Jul 28, 2011 08:28 GMT  ·  By

Yesterday we reported that Dragon Age II was taken out of the Steam store just as publisher Electronic Arts and developer BioWare were launching the Legacy downloadable content for it.

The official reason is that Legacy can be obtained directly from the game, without using the Steam checkout process, which means that Valve does not get a cut from the revenue that Electronic Arts derives from Dragon Age II content.

A statement from Electronic Arts reads “Unfortunately, Steam has adopted a set of restrictive terms of service which limit how developers interact with customers to sell downloadable content. No other download service has adopted this practice. Consequently some of our games have been removed by Steam.”

Further down the line, EA adds that, “We hope to work out an agreement to keep our games on Steam.”

This is pretty much the same language that the publisher has also used when Crysis 2 disappeared from Steam.

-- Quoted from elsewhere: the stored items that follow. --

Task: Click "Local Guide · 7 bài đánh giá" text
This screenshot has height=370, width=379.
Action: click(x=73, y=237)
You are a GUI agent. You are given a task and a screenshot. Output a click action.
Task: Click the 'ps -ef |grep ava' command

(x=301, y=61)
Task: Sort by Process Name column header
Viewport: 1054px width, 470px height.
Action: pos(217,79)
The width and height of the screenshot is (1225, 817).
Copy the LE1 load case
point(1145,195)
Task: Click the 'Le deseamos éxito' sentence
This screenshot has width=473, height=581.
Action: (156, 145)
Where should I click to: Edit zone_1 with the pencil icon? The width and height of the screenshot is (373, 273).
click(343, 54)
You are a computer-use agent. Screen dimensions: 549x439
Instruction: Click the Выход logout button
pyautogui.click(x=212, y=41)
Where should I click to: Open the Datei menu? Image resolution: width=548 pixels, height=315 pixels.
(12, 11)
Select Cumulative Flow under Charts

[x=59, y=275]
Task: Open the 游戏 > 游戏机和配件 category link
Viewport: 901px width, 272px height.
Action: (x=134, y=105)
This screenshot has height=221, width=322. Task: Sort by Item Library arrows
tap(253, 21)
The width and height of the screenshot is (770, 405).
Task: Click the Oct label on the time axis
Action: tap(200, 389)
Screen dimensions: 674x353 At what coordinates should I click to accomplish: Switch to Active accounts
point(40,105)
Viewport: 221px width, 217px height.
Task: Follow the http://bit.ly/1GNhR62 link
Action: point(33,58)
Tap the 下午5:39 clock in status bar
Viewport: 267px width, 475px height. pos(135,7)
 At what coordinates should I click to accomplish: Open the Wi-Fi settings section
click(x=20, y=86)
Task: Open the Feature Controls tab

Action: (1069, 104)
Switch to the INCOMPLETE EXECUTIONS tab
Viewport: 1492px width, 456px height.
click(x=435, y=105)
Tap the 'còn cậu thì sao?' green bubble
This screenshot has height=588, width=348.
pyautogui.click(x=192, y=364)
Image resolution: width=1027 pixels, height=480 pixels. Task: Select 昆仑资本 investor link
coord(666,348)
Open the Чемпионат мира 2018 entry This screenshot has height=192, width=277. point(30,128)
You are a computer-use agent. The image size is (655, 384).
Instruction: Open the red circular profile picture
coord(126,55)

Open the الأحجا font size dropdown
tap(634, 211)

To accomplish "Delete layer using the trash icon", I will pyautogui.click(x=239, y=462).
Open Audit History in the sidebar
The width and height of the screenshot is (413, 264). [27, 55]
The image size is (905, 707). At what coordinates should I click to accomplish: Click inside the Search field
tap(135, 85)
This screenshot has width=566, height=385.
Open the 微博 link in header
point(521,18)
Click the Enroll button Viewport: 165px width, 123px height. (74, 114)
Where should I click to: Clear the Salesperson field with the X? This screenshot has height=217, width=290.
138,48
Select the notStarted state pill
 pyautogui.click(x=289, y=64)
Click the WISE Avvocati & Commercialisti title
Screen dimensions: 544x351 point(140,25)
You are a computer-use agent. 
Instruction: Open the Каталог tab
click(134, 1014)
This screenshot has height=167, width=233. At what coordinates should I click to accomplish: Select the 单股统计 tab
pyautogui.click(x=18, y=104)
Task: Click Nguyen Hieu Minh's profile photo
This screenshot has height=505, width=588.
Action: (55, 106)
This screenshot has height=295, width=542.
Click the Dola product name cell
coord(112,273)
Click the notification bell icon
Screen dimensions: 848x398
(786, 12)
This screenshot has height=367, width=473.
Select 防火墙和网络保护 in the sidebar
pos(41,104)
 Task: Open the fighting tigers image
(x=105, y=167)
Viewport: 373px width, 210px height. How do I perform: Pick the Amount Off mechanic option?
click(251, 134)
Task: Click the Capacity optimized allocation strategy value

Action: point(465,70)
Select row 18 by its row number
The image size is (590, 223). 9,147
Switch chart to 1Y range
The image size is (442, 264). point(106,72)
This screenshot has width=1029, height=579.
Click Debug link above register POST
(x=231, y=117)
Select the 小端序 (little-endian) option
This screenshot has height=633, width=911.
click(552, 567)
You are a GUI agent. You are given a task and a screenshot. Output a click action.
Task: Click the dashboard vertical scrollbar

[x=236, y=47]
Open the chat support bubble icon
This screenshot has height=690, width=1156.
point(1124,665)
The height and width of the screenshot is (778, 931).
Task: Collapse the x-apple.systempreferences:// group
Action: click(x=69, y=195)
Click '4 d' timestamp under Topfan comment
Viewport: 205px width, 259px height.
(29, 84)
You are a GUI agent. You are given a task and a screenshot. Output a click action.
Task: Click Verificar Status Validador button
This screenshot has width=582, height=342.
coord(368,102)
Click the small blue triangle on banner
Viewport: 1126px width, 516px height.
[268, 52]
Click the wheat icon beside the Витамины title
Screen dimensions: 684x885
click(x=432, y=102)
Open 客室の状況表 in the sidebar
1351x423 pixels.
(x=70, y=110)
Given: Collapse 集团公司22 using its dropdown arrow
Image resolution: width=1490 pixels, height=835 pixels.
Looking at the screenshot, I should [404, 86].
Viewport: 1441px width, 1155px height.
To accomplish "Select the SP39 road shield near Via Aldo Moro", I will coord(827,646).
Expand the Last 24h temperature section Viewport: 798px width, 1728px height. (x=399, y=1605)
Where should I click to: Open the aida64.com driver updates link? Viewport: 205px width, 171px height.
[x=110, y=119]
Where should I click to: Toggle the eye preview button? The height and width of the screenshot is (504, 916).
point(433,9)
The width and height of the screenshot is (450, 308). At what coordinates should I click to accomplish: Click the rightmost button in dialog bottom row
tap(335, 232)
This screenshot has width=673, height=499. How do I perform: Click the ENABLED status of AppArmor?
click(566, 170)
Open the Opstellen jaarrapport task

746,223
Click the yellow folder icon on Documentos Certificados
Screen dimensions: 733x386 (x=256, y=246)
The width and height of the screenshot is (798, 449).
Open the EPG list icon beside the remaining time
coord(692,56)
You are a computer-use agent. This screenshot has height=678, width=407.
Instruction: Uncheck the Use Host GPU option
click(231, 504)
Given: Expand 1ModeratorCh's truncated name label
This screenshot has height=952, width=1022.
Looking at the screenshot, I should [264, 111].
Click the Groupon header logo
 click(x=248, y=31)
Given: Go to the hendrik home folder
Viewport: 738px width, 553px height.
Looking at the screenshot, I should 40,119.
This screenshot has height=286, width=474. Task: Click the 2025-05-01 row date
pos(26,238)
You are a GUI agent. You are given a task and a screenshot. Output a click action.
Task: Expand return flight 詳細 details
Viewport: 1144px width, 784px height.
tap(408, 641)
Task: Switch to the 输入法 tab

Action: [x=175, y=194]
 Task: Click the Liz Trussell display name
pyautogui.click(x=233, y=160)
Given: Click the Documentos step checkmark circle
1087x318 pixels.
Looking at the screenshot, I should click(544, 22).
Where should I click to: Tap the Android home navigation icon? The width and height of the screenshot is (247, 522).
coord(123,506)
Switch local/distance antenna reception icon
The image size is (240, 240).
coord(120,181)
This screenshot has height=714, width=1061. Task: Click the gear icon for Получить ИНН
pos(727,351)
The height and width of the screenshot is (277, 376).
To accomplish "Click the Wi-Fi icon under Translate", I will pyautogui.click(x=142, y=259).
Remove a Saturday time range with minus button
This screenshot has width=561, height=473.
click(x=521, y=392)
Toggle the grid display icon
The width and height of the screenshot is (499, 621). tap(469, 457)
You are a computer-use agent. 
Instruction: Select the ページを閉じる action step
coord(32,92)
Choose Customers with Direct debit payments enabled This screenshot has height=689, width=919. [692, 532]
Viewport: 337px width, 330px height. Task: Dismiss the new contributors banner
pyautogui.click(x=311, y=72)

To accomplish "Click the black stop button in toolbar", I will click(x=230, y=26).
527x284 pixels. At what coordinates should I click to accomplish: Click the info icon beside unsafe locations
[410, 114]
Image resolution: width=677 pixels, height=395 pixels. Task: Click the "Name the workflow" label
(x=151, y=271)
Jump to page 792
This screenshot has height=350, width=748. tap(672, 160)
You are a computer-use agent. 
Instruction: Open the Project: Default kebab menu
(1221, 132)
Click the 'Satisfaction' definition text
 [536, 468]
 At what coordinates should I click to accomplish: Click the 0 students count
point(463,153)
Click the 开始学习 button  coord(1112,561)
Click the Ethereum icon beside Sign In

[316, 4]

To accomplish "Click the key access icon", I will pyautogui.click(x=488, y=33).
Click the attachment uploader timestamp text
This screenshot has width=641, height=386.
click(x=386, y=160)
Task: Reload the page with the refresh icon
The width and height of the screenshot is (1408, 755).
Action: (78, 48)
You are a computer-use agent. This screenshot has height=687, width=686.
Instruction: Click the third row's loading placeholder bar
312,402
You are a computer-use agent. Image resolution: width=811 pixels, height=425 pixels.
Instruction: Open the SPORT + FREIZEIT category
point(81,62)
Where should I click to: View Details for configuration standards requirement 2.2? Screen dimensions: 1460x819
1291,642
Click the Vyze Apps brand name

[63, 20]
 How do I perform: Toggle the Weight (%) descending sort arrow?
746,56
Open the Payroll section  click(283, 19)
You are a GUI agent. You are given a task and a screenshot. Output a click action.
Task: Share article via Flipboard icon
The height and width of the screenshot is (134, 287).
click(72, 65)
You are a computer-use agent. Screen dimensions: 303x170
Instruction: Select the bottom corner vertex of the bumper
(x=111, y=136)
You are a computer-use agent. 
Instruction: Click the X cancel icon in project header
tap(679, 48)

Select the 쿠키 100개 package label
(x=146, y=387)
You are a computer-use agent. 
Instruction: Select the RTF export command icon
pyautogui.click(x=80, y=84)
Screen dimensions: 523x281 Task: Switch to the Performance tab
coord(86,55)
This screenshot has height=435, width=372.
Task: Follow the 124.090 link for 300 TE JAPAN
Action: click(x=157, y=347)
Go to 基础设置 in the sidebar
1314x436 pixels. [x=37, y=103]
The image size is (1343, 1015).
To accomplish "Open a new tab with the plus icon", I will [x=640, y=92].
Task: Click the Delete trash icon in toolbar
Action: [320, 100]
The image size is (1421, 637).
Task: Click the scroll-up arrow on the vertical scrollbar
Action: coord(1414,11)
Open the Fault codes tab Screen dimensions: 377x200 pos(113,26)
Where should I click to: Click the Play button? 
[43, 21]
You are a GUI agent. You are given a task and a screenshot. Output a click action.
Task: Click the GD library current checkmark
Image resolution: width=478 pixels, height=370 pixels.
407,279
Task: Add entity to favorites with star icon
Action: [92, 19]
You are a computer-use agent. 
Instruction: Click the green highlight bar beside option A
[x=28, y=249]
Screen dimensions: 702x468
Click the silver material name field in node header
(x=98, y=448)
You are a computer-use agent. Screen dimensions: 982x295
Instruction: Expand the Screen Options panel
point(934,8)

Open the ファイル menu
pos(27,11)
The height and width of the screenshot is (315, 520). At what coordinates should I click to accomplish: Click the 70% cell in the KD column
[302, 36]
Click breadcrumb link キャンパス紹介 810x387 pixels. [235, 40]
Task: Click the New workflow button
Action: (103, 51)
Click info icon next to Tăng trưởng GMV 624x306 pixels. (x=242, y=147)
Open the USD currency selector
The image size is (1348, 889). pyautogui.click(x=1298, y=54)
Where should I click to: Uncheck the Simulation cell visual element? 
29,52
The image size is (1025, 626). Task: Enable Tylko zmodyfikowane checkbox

Then a number of gamers rushed to see the move as an effort to make the Origin digital distribution service more attractive by putting a number of titles exclusively on it.

But Crysis 2 is still offered on a number of rival services like Impulse, Direct2Drive and GamerGate and EA, making it clear that the problem was not one of exclusivity but one linked to how Steam’s terms of service were formulated.

Steam has not yet formulated an official response about taking Dragon Age II off the service and have also not said whether they are interested in modifying their deal with publishers in order to avoid similar situations in the future.

Steam is at the moment the biggest digital distribution service on the PC, but Electronic Arts seems determined to challenge that dominance with its new Origin concept, which is set to offer more than just ways of downloading titles and will be expanding its social features.